Edition 01/2019 – Newsflash Planification financière et successorale
 

Confédération

Frais de déplacements professionnels (déductions pour les pendulaires)

Depuis le 1er janvier 2016, les nouveautés légales en lien avec la nouvelle loi sur le financement et l'aménagement de l'infrastructure ferroviaire (FAIF) sont en vigueur dans la Confédération et dans différents cantons. Au niveau de la Confédération, la possibilité de déductions a été plafonnée à CHF 3'000.–. Les cantons sont libres de déterminer eux-mêmes ce plafond.  
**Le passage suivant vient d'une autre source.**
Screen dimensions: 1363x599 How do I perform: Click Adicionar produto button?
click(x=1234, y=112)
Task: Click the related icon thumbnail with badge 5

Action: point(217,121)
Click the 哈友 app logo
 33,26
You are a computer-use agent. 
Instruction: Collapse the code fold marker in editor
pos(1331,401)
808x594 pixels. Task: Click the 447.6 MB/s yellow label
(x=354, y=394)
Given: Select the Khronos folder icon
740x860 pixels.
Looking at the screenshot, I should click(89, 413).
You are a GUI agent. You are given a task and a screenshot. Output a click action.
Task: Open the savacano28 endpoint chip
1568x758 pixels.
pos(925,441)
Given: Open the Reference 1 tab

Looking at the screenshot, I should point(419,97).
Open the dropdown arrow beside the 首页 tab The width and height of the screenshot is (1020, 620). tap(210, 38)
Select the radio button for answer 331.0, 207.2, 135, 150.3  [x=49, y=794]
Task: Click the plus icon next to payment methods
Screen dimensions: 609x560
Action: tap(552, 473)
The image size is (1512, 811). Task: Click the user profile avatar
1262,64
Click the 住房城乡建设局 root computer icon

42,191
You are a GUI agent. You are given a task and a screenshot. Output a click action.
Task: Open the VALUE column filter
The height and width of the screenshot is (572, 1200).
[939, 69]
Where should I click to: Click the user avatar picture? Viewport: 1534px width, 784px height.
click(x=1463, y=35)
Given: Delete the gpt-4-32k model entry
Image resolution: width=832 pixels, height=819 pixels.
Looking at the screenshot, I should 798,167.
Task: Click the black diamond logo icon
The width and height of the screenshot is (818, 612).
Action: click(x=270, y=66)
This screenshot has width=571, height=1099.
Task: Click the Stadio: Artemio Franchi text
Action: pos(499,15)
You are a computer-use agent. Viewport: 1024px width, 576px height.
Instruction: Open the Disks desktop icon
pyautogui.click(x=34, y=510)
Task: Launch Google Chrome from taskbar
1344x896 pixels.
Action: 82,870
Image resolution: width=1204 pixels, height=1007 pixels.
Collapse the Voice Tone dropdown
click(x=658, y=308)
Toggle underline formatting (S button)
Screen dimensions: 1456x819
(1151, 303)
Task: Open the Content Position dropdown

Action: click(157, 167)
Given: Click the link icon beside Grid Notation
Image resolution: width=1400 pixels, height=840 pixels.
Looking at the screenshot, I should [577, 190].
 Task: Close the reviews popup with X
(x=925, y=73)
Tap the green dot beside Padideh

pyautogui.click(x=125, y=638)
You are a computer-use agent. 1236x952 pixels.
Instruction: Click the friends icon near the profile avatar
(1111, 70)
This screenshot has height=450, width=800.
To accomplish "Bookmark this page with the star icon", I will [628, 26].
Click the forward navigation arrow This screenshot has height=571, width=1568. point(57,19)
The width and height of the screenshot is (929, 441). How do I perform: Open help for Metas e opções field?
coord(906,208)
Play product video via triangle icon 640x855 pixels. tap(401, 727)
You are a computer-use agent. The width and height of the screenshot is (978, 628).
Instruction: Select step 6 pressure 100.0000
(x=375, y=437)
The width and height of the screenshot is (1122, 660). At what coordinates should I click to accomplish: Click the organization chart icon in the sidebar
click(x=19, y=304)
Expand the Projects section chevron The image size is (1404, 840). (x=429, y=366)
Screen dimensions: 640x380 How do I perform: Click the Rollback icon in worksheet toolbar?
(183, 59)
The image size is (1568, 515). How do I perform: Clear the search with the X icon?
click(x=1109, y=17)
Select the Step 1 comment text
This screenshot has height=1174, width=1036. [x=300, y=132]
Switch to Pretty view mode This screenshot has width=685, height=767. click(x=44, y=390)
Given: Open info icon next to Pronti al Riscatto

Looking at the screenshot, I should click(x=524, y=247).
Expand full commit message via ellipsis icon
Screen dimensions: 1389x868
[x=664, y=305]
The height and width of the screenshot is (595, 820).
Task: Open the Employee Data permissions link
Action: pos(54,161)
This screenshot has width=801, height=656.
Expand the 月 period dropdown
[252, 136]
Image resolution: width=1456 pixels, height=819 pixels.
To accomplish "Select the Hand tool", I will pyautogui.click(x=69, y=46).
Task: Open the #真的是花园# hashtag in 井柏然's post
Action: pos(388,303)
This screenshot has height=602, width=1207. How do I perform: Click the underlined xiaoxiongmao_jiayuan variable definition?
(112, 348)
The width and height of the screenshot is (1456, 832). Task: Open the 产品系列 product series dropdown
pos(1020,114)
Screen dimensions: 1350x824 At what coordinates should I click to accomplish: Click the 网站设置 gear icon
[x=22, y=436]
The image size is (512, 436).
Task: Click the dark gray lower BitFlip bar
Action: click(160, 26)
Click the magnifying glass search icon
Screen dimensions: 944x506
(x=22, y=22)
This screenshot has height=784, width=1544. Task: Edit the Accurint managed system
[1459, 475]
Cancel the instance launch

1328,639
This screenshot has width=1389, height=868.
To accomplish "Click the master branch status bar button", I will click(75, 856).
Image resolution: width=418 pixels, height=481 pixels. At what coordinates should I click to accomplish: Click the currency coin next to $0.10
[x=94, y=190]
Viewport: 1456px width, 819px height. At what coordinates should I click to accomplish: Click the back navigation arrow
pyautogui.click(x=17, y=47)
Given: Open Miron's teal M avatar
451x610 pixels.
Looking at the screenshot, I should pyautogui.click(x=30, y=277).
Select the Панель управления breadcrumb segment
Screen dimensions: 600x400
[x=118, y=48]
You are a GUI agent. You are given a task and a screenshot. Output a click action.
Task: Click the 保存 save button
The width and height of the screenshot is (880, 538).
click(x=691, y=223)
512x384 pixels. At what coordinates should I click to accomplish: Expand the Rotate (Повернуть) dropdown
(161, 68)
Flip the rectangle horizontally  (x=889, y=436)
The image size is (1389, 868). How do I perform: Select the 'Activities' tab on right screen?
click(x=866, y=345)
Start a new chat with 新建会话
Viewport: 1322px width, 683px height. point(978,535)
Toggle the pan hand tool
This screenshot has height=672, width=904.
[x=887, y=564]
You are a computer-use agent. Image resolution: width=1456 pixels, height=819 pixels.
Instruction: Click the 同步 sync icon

14 cantons ont déjà plafonné la déduction pour les pendulaires. Dans le canton d'Obwald, des discussions politiques sont en cours. Dans le canton de Zoug, la déduction pour les pendulaires sera plafonnée début 2020 (CHF 6'000.–), si aucun référendum n'est organisé. Dans les autres cantons, cette déduction n'a pas été plafonnée et aucune modification n'est prévue pour l'heure (AI, FR, GL, JU, NE, SO, TI, UR, VS et VD).

 

Nouvelle déduction fiscale pour le pilier 3a à compter du 01.01.2019

Les salariés et les indépendants peuvent, à compter de 2019, déduire de leur revenu leurs cotisations au pilier 3a dans les limites suivantes, pour les impôts directs de la Confédération, des cantons et des communes: 

  • «Petite Cotisation»: CHF 6'826.– par an en cas d'affiliation à une institution de prévoyance du 2e pilier;
  • «Grande Cotisation»: jusqu'à 20 % du revenu issu d'une activité lucrative, mais au maximum CHF 34'128.– par an, sans affiliation à une institution de prévoyance du 2e pilier
     

Remboursement de l'impôt anticipé en cas de non déclaration

On pense que l'impôt anticipé, qui est un impôt de garantie, fonctionne de manière simple. Les intérêts et dividendes suisses des contribuables subissent un prélèvement de 35 % qui peut être à nouveau remboursé, si les intérêts et les dividendes sont déclarés correctement dans la déclaration d'impôts. Ces dernières années, ce principe simple s’est complexifié pour les contribuables. Les autorités fiscales et les tribunaux se sont de plus en plus penchés sur la notion de «déclaration correcte». Que se passe-t-il si on communique les revenus après la remise de la déclaration d'impôts aux autorités? Que se passe-t-il si on fait, à la demande de l'administration fiscale, une déclaration ultérieure? Ces questions ont été clarifiées jusqu'à présent par le tribunal fédéral, en général en défaveur des contribuables. La retenue de 35 % de l'impôt anticipé n'a pas été remboursée, bien que l'impôt sur le revenu ait été payé. Le Parlement a approuvé un projet de loi pour modifier la loi sur l'impôt anticipé, qui est entré en vigueur le 01.01.2019. 

 

Son contenu en bref 

Le droit au remboursement de l'impôt anticipé est maintenu, malgré une omission dans la déclaration d'impôts, si une déclaration ultérieure ou la prise en compte de la prestation doit donner droit au remboursement. Cela est possible à condition que la mise à jour ait lieu avant l'entrée en force de la procédure de taxation, de révision ou de rappel d'impôt, et que l'omission est due à une négligence. La demande de remboursement doit, de manière inchangée, être effectuée dans le délai précisé dans l'article 32 de la loi sur l'impôt anticipé (en général trois ans). Le règlement s'applique aux droits nés depuis le 1er janvier 2014, dans la mesure où la demande de remboursement de l'impôt anticipé n'a pas encore été décidée de manière définitive.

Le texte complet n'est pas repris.